--- Available data ---
---

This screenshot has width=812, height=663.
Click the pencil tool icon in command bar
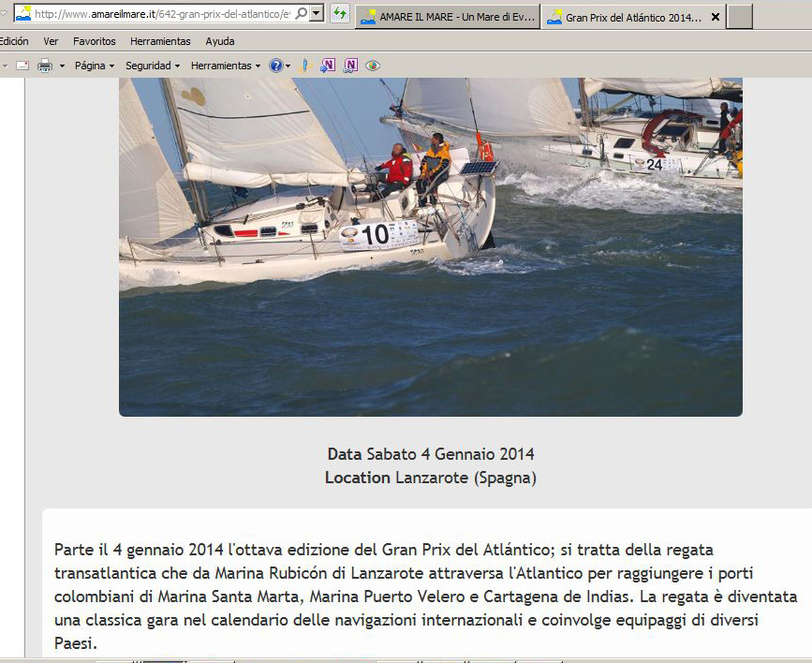tap(304, 66)
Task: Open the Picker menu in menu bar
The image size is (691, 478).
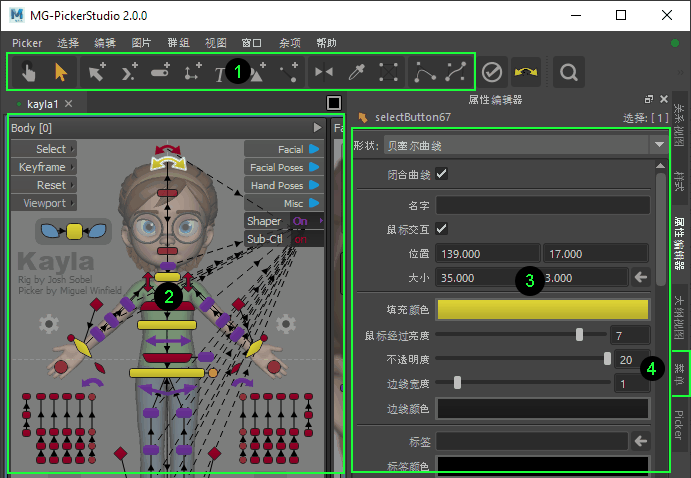Action: (x=27, y=43)
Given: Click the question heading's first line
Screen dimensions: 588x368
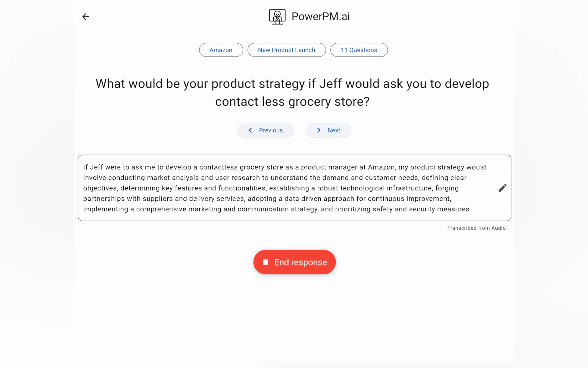Looking at the screenshot, I should point(292,84).
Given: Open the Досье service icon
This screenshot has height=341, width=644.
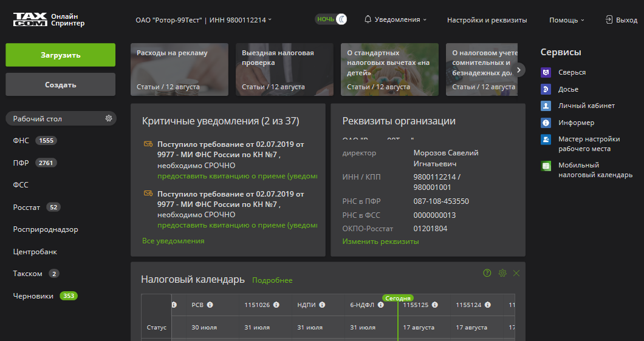Looking at the screenshot, I should click(x=546, y=89).
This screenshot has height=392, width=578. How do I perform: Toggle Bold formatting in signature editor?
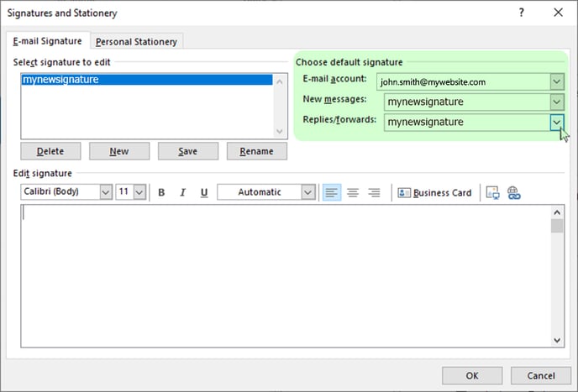tap(161, 192)
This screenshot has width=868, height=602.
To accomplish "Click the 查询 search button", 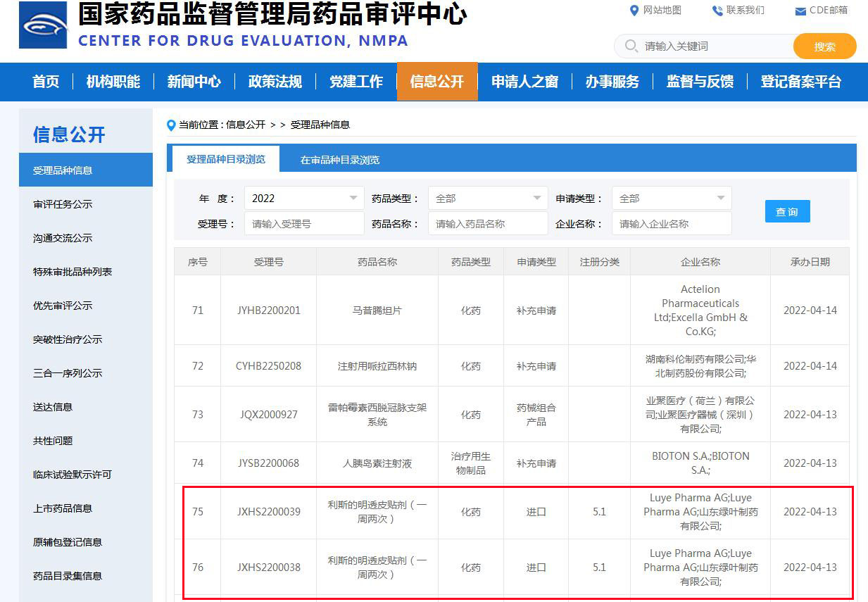I will tap(787, 211).
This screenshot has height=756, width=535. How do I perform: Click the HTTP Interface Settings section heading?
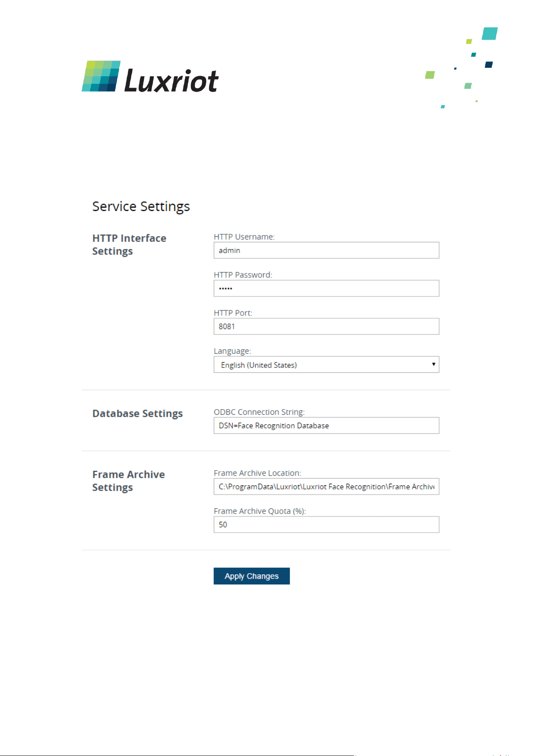[x=129, y=245]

---

--- Activity ---
A line belongs in the answer if it contains the word "Open"; please copy each such line from the material.

--- Solution ---
Task: Open the Picker menu in menu bar
Given: Open the Досье service icon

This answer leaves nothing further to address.